With its 13 Oscar noms
outweighing my suspicion that it was not my sort of film, I took a look at Emilia
Perez (MC-71). And my conclusion was – that it’s not my sort
of film, but nonetheless has some redeeming qualities. Largely, the cast of women who collectively
won Best Actress at Cannes, and particularly Oscar nominees Zoe Saldana and Karla
Sofia Gascon. The latter plays a Mexican
drug lord who transitions into the eponymous female activist trying to ameliorate
some of the violence he was responsible for in the past. The former is a brilliant but
underappreciated lawyer who is recruited as consigliere. Jacques Audiard’s film is a wild mix of
genres -- musical, thriller, melodrama – which was enough to keep me watching,
but less than enthralled or convinced.
Saturday Night (MC-63) is a
hectically-paced 90-minute run-up to the debut of Saturday Night Live in
1975, a show destined to die a chaotic early death that has somehow endured for
50 years. I approached Jason Reitman’s
film with some skepticism but was won over by its fast-paced recreation of a
seminal moment in TV history. Most of
the central cast is unfamiliar (though Rachel Sennott is becoming better known),
but surprisingly reminiscent of the original characters. The currently familiar faces (e,g, Willem
Dafoe, J.K. Simmons, and Nicholas Braun) are all in hilarious cameos. Maybe you had to “be there” at the creation
to appreciate this fond and funny retelling, but it certainly got a marginal “thumb
up” from me.
With this month of Netflix, I
watched the second season of Top Boy (MC-86) from British TV in
2013. When I return for future months, I’ll
go on to the three subsequent seasons produced by Netflix. For now, all I’ll say is that this UK clone
of The Wire is not humiliated by the comparison, at least as far as the
drug dealing storyline goes. It will be
interesting to see if the remaining seasons broaden their focus, in the way
that The Wire did so memorably.
Netflix was once, back in DVD
days, the be-all and end-all of viewer choice, and then had a brief phase of
throwing money at all kinds of content providers, including genuine auteurs,
but now has settled into an algorithmic content-provider that does not rank
among the top three (or five?) streaming channels for quality. As of now, I’m cancelling until they give me
a solid reason to renew.
Speaking of once-substantial
streaming channels that have really given up on producing or offering
outstanding content, there’s Amazon Prime.

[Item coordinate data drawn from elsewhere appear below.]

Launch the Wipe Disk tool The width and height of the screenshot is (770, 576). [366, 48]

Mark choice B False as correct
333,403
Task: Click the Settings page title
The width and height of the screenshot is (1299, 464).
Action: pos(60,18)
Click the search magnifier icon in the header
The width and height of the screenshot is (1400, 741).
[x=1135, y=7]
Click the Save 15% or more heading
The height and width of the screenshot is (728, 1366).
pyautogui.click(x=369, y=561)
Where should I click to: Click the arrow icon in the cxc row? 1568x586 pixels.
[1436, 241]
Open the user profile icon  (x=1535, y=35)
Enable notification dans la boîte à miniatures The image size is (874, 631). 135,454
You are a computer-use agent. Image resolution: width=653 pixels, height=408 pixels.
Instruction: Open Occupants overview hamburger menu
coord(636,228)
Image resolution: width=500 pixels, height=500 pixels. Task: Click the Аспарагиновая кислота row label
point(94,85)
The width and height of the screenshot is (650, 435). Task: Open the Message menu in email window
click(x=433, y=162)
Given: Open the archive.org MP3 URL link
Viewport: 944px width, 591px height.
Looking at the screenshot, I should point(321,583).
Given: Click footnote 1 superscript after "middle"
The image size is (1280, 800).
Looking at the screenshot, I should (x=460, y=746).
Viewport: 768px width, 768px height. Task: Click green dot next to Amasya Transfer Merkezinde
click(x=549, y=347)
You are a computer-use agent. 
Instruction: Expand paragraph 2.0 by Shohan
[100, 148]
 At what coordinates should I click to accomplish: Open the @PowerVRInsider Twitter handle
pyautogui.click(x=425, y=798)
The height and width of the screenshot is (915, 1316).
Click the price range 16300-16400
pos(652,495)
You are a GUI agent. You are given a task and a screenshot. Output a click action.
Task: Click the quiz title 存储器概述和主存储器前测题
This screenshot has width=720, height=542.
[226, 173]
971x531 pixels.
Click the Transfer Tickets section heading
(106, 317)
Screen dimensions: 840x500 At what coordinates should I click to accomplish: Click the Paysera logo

Hard to find much worth watching there (plus having to endure
commercials), but I was drawn to The Road Dance (MC-54) by its setting in the Outer
Hebrides a century ago, then put off by its low Metacritic rating. But casually browsing one time, I thought to
give it a try, and surprisingly watched the whole film. The location, already familiar from the
writings of Robert Macfarlane, was indeed appealing, as was the unfamiliar lead
actress, Hermione Corfield. Both were
pretty as a picture, and enough to keep me watching all the way through a
rather familiar melodrama of love, sex, childbirth, and war.